Stated goal: Set out the entries below as a numbered list, leaving out any blank lines.

::: Information given :::

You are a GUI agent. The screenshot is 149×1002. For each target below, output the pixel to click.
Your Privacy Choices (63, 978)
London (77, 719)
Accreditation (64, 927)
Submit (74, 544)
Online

:::

The solution:
1. You are a GUI agent. The screenshot is 149×1002. For each target below, output the pixel to click.
2. Your Privacy Choices (63, 978)
3. London (77, 719)
4. Accreditation (64, 927)
5. Submit (74, 544)
6. Online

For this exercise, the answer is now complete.